---- MATERIAL PROVIDED

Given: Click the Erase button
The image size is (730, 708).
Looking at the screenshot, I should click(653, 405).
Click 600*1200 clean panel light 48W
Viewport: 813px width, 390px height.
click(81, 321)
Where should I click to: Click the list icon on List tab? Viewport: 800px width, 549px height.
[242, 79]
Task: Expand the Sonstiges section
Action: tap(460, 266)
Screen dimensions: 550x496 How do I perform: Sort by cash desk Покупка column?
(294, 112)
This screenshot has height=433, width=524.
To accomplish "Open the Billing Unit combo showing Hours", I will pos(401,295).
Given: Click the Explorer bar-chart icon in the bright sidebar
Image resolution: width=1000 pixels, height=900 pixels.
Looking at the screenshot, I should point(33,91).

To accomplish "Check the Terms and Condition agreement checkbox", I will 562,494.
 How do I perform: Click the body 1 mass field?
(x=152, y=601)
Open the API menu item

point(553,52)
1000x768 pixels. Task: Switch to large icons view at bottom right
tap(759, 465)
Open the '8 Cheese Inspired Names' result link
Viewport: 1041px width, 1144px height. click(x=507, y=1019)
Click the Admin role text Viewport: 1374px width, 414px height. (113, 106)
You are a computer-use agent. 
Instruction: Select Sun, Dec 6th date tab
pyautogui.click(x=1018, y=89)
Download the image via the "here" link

--------

THE TASK:
Every line in the records that holds the word "accomplish" should be copied into the answer.

PROBLEM SOLUTION:
To accomplish "Open the Billing Unit combo showing Hours", I will pos(401,295).
To accomplish "Check the Terms and Condition agreement checkbox", I will 562,494.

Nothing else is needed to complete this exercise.